A complaint filed on Friday accuses Google of racial discrimination against Black employees, alleging that the search engine giant pushes them to lower-level jobs, pays them less, and denies them advancement prospects because of their skin.
According to a complaint seeking class-action status, Google has a “racial bias corporate culture” that favors white men, with Black individuals accounting for only 4.4% and around 3% of leadership and technology.
According to Reuters, April Curley, the plaintiff, also claimed that the Alphabet Inc. (Google) division created a hostile work environment for Black employees by frequently requesting them to present identification or be questioned by security at its Mountain View, California headquarters.
Google did not immediately respond to requests for comment.

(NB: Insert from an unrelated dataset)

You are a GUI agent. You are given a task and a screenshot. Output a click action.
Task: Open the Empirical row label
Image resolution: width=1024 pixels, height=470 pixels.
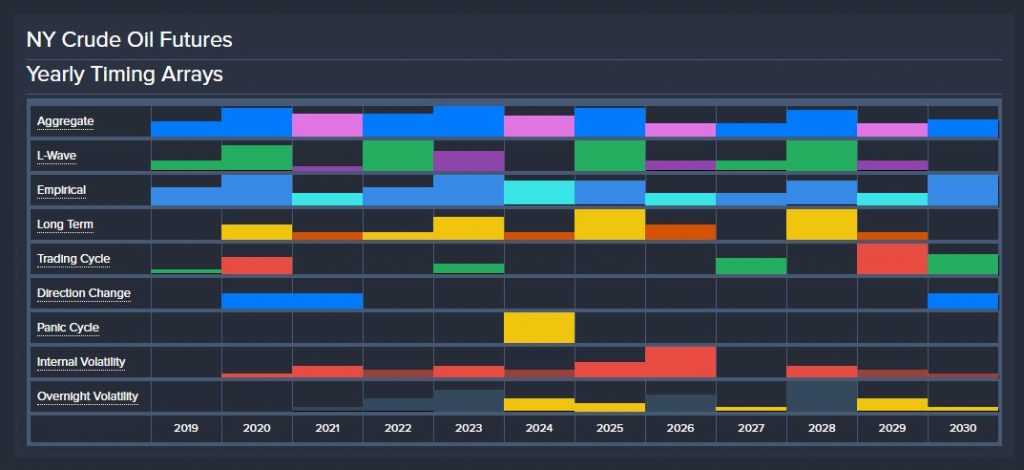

The complaint was filed in the federal court in San Jose, California.
It came after the Department of Fair Employment and Housing, the state’s civil rights regulator, began looking into Google’s treatment of Black female employees and suspected employment discrimination.
Google hired Curley in 2014 to build an outreach program for historically Black colleges, according to Curley.
Supervisors began criticizing her work, categorizing her as an “angry” Black woman, and passed her up for promotions, she claimed, proving her hiring to be a “marketing ploy.”
Curley claimed she was fired by Google in September 2020 after she and her coworkers started working on a list of needed revisions.
“While Google claims that they were looking to increase diversity, they were actually undervaluing, underpaying and mistreating their Black employees,” Curley’s lawyer Ben Crump said in a statement.
Crump is a civil rights attorney who also represented George Floyd’s family when he was murdered by former Minneapolis police officer Derek Chauvin in May 2020.
Curley’s lawsuit attempts to recoup compensatory and punitive damages, as well as lost wages, for present and former Black Google employees, as well as to reinstate them to their proper positions and seniority.